Q: I’m over 40 and can’t read in my contact lenses without reading glasses. Do I have other options?
A: There are a few options that allow presbyopic contact lens wearers to see both far and near without the need to use reading glasses. Presbyopia is the condition that causes a loss of near focusing; it typically begins to manifest in the early 40’s and progresses through the 50’s. The standard contact lens fit corrects both eyes to see clearly into the distance. This requires presbyopic patients to use magnifier, or ‘cheater,’ glasses in order to read up close. But there are other options:
Monovision. Monovision is a system by which we fit one contact lens to work for distance tasks and another to work for near tasks. The dominant eye usually will get the distance lens. As strange as this system may sound, it actually has a success rate better than 75%.
Modified Monovision. This system often works for those patients that did not adapt to monovision. The dominant eye is still corrected just for the distance, but the reading eye utilizes a multifocal contact lens. This allows the reading eye to see some distance details while also being able to see at near.

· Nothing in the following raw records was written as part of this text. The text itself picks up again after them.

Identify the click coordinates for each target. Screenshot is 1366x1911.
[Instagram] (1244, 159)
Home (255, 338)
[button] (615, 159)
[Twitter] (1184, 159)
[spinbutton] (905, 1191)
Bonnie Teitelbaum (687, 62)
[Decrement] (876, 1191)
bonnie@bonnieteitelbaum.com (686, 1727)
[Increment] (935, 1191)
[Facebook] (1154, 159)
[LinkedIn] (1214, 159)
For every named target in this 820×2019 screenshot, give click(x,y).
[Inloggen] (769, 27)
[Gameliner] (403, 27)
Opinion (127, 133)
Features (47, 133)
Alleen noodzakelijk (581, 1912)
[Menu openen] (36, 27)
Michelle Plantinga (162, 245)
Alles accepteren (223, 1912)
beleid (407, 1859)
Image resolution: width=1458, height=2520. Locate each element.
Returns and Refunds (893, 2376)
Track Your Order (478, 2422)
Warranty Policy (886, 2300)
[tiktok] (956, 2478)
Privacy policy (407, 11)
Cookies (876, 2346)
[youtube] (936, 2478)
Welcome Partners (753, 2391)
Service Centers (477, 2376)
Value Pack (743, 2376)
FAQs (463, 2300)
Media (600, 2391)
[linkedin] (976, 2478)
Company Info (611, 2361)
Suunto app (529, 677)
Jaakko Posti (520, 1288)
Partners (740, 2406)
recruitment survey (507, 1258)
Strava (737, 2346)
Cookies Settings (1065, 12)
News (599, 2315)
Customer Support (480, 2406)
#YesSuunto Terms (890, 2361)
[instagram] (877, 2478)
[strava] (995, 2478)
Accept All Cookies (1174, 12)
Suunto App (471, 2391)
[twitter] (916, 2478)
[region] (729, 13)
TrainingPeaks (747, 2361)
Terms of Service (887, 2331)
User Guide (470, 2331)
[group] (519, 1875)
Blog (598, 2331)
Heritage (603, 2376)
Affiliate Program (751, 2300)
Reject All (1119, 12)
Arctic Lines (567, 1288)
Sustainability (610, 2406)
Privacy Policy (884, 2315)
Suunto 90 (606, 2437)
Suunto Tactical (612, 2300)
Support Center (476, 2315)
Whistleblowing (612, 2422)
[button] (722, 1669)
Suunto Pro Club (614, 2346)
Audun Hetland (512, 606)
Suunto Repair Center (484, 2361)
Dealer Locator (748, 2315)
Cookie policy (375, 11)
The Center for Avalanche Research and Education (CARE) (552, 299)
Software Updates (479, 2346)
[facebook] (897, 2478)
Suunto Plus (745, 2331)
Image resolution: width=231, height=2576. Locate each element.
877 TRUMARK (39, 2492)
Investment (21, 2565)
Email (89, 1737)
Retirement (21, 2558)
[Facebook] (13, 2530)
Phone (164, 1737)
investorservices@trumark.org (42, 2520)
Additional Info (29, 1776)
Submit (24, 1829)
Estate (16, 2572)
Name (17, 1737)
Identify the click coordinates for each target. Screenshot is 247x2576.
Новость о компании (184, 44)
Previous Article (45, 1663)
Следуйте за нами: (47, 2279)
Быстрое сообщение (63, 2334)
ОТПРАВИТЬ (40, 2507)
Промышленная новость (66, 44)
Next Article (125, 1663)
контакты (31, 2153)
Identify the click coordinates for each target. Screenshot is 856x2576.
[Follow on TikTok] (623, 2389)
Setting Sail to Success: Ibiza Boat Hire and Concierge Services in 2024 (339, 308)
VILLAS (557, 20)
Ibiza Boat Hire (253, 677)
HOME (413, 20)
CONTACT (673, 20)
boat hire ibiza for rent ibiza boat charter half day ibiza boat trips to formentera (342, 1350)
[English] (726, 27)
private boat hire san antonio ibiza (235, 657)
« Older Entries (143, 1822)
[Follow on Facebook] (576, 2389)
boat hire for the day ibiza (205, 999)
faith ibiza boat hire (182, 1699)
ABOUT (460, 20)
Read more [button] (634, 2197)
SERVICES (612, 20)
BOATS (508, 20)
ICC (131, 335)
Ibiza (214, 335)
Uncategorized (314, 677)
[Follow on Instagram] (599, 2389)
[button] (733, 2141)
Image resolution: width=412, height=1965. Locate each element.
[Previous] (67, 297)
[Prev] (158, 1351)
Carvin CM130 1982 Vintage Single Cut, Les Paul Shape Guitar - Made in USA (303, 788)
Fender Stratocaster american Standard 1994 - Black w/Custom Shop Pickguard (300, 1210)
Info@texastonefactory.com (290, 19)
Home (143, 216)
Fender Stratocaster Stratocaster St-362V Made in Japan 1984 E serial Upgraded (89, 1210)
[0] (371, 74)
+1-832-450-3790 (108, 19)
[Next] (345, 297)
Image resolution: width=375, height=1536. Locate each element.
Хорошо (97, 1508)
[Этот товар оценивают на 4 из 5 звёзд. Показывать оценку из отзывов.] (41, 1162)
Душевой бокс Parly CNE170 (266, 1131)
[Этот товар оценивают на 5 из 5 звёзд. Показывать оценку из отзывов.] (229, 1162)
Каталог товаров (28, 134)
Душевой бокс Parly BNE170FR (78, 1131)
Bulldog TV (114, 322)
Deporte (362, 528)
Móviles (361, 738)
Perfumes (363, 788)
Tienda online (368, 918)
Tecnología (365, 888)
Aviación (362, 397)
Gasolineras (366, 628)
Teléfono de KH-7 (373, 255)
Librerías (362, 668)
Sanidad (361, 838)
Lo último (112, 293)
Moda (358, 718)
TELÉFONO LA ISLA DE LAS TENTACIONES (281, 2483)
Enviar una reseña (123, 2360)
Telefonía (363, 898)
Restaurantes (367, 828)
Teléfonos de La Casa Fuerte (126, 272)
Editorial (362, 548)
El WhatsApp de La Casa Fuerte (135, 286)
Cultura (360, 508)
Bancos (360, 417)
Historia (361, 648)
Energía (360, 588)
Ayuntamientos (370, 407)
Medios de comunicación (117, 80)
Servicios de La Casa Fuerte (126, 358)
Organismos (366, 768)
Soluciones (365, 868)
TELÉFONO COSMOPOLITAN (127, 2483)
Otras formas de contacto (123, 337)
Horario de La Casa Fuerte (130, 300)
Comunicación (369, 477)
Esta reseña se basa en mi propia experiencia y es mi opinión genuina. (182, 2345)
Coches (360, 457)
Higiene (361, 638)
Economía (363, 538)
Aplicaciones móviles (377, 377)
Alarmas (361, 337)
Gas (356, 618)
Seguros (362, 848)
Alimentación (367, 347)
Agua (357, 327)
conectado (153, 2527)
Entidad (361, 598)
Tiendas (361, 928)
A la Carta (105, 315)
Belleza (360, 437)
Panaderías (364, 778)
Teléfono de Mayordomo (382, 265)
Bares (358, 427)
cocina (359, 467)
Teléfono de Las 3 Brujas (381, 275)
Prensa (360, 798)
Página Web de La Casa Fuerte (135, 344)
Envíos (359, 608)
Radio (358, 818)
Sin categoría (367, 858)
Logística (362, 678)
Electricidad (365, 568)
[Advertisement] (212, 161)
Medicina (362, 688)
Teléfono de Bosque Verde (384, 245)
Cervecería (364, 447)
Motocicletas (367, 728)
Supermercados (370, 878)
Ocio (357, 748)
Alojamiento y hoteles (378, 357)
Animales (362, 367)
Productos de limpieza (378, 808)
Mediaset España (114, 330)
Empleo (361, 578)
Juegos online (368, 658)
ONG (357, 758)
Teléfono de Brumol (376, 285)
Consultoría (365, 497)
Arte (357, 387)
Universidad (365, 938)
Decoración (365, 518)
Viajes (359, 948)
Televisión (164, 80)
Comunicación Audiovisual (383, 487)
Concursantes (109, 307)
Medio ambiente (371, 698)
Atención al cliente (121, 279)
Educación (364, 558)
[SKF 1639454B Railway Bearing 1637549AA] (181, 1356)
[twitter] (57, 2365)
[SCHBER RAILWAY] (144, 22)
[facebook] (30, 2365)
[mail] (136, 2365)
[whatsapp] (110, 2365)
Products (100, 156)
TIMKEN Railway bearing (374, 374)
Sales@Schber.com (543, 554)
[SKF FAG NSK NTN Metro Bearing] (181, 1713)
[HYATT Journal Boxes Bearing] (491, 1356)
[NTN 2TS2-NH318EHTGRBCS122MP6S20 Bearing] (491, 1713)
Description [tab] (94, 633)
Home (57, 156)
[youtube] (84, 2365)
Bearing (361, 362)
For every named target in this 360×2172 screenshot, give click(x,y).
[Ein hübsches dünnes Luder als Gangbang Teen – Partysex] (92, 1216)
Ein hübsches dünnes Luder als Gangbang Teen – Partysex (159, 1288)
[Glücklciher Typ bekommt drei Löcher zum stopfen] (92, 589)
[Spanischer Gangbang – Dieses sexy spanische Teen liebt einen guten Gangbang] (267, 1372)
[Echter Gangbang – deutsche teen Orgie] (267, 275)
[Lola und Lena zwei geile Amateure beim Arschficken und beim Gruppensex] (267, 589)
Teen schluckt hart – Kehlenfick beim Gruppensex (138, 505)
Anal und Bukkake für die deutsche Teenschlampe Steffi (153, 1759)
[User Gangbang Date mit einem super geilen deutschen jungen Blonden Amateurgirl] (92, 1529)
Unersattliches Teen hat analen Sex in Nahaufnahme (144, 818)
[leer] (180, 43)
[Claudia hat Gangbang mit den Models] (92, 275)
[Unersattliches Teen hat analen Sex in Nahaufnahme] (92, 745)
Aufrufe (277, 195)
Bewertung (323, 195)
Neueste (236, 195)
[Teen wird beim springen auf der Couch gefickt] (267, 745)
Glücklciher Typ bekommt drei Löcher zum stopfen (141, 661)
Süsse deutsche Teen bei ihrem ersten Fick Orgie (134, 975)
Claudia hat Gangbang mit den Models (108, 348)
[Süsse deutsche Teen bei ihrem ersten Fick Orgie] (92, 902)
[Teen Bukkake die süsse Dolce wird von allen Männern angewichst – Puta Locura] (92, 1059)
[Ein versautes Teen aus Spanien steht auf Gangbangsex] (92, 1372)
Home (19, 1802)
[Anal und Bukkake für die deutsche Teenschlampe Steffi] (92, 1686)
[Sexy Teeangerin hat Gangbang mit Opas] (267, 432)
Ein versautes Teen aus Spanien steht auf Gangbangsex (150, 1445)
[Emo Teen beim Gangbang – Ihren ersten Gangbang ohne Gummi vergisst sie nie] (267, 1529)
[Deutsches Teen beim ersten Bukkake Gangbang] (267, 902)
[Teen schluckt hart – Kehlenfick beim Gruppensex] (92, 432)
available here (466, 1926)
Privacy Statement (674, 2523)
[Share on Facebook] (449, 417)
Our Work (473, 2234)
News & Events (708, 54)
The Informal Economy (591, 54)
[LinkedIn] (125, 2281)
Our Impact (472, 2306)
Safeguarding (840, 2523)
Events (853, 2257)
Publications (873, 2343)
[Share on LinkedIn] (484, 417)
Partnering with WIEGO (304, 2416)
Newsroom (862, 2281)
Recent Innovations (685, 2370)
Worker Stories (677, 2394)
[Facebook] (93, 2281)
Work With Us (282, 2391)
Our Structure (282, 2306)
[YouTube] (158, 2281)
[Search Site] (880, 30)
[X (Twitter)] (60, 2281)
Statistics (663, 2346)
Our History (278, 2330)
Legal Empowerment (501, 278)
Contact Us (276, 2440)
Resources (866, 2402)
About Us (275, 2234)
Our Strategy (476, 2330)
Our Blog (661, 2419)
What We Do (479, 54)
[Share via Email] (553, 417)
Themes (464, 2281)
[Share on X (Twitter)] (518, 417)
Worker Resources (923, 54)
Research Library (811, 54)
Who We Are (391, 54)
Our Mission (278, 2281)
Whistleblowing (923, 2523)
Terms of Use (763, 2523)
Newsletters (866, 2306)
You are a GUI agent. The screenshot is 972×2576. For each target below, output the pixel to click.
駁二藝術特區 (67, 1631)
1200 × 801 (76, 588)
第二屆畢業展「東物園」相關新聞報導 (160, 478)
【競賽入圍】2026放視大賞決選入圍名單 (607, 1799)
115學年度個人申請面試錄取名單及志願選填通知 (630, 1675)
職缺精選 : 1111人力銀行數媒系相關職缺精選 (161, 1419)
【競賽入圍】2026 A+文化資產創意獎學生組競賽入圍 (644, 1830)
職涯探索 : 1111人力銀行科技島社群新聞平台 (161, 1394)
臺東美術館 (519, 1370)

Multifocal Contact Lenses. Multifocal (or bifocal) contact lenses have combined optics that allow for some distance focusing and some near focusing. The vision obtainable with these contacts is generally not as good as single vision lenses because the usable optics of the lens is split between near and far prescriptions. They can be used quite effectively, however, particularly if the patient doesn’t need to see as sharply as possible.